Exercise task:
Return these lines word for word, starting at the first line and ending at the line that contains "pyautogui.click(x=795, y=161)".

Provided records:
**********

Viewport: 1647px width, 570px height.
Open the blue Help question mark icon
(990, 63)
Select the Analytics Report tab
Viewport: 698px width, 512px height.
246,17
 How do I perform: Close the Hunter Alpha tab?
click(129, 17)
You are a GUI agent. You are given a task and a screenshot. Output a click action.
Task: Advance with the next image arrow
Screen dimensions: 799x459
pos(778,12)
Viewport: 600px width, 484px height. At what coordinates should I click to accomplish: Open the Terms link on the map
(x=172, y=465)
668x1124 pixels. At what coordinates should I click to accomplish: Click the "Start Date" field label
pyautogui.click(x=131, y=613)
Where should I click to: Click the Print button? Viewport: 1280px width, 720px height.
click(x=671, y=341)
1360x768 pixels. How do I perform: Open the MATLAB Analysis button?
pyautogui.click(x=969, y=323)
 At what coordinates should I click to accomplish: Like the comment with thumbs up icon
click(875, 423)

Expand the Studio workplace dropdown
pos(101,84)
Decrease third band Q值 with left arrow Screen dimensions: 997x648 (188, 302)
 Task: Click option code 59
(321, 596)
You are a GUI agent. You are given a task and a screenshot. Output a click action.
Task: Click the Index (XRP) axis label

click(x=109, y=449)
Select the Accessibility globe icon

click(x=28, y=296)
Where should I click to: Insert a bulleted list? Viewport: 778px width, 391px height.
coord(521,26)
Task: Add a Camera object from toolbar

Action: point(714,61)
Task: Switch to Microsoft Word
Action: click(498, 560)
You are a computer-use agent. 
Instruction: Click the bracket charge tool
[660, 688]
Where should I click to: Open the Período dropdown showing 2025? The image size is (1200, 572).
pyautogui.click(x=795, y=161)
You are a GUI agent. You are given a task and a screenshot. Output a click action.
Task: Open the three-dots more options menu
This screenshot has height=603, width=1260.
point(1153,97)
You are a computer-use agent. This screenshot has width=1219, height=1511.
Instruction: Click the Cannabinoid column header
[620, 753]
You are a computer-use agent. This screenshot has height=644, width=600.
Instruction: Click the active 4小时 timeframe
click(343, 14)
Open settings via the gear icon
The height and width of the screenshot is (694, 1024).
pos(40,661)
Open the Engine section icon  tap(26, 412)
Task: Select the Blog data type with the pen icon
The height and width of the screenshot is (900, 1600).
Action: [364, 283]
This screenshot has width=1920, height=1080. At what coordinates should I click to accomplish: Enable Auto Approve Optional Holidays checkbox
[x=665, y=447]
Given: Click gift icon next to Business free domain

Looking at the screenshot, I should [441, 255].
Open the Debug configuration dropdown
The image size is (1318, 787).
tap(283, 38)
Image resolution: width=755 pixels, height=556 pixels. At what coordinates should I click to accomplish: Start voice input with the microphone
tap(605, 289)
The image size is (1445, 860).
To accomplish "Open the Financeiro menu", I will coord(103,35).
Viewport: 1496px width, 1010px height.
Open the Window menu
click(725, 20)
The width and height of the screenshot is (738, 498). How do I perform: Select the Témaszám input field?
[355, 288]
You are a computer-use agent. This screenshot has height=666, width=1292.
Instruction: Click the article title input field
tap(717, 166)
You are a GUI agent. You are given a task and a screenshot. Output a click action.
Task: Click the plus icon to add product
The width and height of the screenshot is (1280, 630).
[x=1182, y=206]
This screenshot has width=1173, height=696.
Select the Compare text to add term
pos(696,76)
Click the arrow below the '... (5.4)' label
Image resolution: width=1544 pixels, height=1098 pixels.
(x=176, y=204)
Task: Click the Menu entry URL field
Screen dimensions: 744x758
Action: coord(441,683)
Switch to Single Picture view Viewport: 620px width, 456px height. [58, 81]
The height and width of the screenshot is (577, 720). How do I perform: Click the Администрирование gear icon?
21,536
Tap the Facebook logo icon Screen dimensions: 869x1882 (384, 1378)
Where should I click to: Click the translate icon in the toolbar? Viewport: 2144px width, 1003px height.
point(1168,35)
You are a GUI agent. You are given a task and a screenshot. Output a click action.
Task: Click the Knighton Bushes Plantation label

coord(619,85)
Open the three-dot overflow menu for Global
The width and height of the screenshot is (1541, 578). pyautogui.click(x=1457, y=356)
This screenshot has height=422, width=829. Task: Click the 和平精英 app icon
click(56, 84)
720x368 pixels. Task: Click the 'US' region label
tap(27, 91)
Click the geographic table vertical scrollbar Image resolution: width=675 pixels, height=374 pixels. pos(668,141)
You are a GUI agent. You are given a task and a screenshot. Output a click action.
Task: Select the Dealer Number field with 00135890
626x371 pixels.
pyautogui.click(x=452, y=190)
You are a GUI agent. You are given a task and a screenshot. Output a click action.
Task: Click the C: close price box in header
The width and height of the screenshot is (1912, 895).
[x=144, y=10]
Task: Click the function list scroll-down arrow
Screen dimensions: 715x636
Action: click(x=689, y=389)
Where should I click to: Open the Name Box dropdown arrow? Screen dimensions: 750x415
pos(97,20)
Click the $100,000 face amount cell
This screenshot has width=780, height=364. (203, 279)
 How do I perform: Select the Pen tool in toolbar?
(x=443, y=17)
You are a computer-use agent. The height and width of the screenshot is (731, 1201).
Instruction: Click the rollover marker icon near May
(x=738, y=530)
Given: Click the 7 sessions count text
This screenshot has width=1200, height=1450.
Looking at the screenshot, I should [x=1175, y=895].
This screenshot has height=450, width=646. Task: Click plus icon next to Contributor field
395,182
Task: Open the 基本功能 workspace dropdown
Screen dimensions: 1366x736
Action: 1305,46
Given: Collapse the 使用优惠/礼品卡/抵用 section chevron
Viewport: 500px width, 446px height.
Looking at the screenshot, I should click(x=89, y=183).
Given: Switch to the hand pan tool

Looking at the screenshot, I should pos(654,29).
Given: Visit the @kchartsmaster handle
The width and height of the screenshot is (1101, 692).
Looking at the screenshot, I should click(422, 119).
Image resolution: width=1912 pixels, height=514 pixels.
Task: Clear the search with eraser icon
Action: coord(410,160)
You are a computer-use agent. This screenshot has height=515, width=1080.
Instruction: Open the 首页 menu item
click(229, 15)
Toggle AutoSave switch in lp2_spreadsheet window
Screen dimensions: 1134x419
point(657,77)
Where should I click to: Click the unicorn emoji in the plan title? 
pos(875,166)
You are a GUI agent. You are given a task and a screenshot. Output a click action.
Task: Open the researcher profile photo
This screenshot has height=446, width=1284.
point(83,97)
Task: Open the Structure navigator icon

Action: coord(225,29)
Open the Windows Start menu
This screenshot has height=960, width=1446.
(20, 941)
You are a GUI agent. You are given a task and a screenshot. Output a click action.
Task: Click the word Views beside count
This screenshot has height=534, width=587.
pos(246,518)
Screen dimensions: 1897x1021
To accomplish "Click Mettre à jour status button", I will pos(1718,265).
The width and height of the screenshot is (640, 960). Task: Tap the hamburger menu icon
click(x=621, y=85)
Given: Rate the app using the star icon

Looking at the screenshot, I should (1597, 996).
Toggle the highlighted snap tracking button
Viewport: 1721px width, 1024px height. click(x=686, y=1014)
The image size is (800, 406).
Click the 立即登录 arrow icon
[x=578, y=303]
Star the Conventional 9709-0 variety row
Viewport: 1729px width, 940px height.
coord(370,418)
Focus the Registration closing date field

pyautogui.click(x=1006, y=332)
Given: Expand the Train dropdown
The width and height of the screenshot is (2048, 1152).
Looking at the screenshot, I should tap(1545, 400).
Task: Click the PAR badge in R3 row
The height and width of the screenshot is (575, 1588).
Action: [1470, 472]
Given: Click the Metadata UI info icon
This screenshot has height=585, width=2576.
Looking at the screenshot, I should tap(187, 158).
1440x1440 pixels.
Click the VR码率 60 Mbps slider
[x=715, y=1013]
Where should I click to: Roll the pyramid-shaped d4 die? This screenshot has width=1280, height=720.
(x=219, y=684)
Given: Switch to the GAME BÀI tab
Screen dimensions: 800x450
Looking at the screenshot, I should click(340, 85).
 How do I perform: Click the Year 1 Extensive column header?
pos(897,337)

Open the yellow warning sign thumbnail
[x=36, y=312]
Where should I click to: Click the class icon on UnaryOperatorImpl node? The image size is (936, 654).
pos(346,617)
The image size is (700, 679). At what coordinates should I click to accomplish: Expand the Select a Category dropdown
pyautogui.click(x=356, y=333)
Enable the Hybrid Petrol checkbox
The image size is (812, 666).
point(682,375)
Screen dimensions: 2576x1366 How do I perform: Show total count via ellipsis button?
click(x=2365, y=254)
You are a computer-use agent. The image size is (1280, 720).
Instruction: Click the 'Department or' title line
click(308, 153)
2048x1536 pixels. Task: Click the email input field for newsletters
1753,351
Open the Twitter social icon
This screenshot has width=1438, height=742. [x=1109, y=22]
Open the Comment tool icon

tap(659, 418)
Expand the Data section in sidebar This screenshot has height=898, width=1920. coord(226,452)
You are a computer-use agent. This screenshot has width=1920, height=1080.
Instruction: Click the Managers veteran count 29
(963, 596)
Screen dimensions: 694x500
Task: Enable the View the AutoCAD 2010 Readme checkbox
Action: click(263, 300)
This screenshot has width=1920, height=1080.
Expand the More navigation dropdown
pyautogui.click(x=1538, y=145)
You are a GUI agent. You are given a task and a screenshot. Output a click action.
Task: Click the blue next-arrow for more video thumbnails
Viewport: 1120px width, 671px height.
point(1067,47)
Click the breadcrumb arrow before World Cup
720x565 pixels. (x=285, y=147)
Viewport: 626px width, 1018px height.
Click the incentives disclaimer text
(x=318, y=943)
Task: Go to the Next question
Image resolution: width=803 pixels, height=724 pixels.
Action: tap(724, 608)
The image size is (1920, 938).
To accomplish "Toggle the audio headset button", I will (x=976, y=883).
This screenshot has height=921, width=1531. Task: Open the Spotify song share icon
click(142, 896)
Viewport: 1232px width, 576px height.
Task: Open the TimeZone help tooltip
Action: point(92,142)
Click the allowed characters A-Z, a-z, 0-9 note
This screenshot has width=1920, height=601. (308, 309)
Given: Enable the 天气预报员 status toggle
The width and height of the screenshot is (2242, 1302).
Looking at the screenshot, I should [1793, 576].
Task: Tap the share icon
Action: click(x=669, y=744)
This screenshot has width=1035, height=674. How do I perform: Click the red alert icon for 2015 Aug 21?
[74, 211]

**********

Answer to the task:
Viewport: 1647px width, 570px height.
Open the blue Help question mark icon
(990, 63)
Select the Analytics Report tab
Viewport: 698px width, 512px height.
246,17
 How do I perform: Close the Hunter Alpha tab?
click(129, 17)
You are a GUI agent. You are given a task and a screenshot. Output a click action.
Task: Advance with the next image arrow
Screen dimensions: 799x459
pos(778,12)
Viewport: 600px width, 484px height. At what coordinates should I click to accomplish: Open the Terms link on the map
(x=172, y=465)
668x1124 pixels. At what coordinates should I click to accomplish: Click the "Start Date" field label
pyautogui.click(x=131, y=613)
Where should I click to: Click the Print button? Viewport: 1280px width, 720px height.
click(x=671, y=341)
1360x768 pixels. How do I perform: Open the MATLAB Analysis button?
pyautogui.click(x=969, y=323)
 At what coordinates should I click to accomplish: Like the comment with thumbs up icon
click(875, 423)

Expand the Studio workplace dropdown
pos(101,84)
Decrease third band Q值 with left arrow Screen dimensions: 997x648 (188, 302)
 Task: Click option code 59
(321, 596)
You are a GUI agent. You are given a task and a screenshot. Output a click action.
Task: Click the Index (XRP) axis label

click(x=109, y=449)
Select the Accessibility globe icon

click(x=28, y=296)
Where should I click to: Insert a bulleted list? Viewport: 778px width, 391px height.
coord(521,26)
Task: Add a Camera object from toolbar

Action: point(714,61)
Task: Switch to Microsoft Word
Action: click(498, 560)
You are a computer-use agent. 
Instruction: Click the bracket charge tool
[660, 688]
Where should I click to: Open the Período dropdown showing 2025? The image size is (1200, 572).
pyautogui.click(x=795, y=161)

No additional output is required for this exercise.